JavaScript equivalent of PHP $array[$i][]

Question

I have a problem with the creation of a multidimensional array in JavaScript.

The PHP code looks like this:

<?php
$matches = array(1, 2, 3, 4, 4, 4, 6, 6, 2, 3);

foreach($matches as $match) {

     $levels[$match][] = $match;
}

print_r($levels);
?>

print_r of $levels:

levels[1][0] = 1
levels[2][0] = 2
levels[3][0] = 3
levels[4][0] = 4
levels[4][1] = 4
levels[4][2] = 4
levels[6][0] = 6
levels[6][1] = 6
levels[2][1] = 2
levels[3][1] = 3

I have a problem with the creation the same array in JavaScript.

<script>
var levels = [];

$([1, 2, 3, 4, 4, 4, 6, 6, 2, 3]).each(function(key, value) {

     levels[value][] = value;
});
</script>

Can someone help me create the same array in JavaScript?

Answer 1

JavaScript doesn't magically create an array if there is none. You have to create it yourself. So it would be something like

$([1, 2, 3, 4, 4, 4, 6, 6, 2, 3]).each(function(key, value) {
    if (levels[value] == null) {
        levels[value] = [];
    }
    levels[value].push(value);
});

Learn more about arrays.

Answer 2

var levels = [];
var orgArray = [1, 2, 3, 4, 4, 5, 6, 2];
for (var i = 0; i < orgArray.length; i++) {
    var value = orgArray[i];
    if (levels[value] === undefined)
        levels[value] = []
    levels[value].push(value);
}
//Print
for (var j = 0; j < levels.length; j++)
    if (levels[j])
        for (var k = 0; k < levels[j].length; k++)
            console.log("levels[" + j + "][" + k + "] = " + levels[j][k]);

It's a bit overkill but you will get the point I think. Don't forget to check if your elements exists

Answer 3

Felix's answer is good and readable, I just want to introduce you to a couple of useful idioms.

Unlike php, javascript || (boolean OR) operator, despite its name, doesn't return boolean, but rather the first non-falsy operand. So when you write

a = thing || otherThing

the result will be otherThing if thing is falsy (= null, undefined, 0, empty string).
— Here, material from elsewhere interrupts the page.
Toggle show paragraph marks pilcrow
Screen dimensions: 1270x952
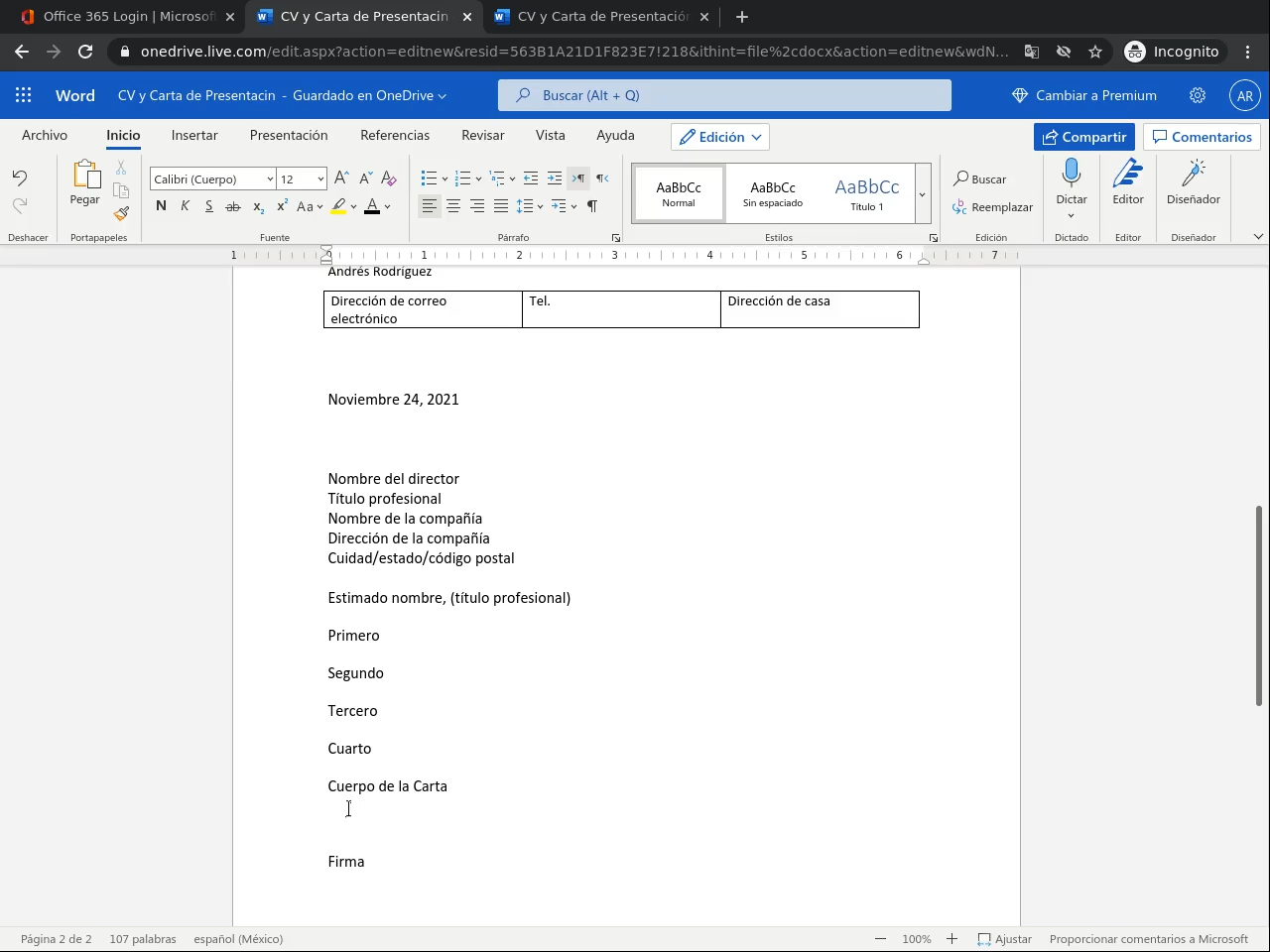(592, 206)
Therefore checks like this

if(!foo)
   foo = bar

can be written more concisely as

foo = foo || bar

If foo is truthy, it just assigns foo to foo (a no-op), otherwise, foo becomes bar.
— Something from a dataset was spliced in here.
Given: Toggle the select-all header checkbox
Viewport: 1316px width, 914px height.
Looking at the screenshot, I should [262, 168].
Applied to your problem, this will look like this:

levels[value] = levels[value] || [];
levels[value].push(value);

If you want to shorten this even more, replace push with concat:

levels[value] = (levels[value] || []).concat(value);

This is not necessarily more readable or efficient, just something worth knowing about.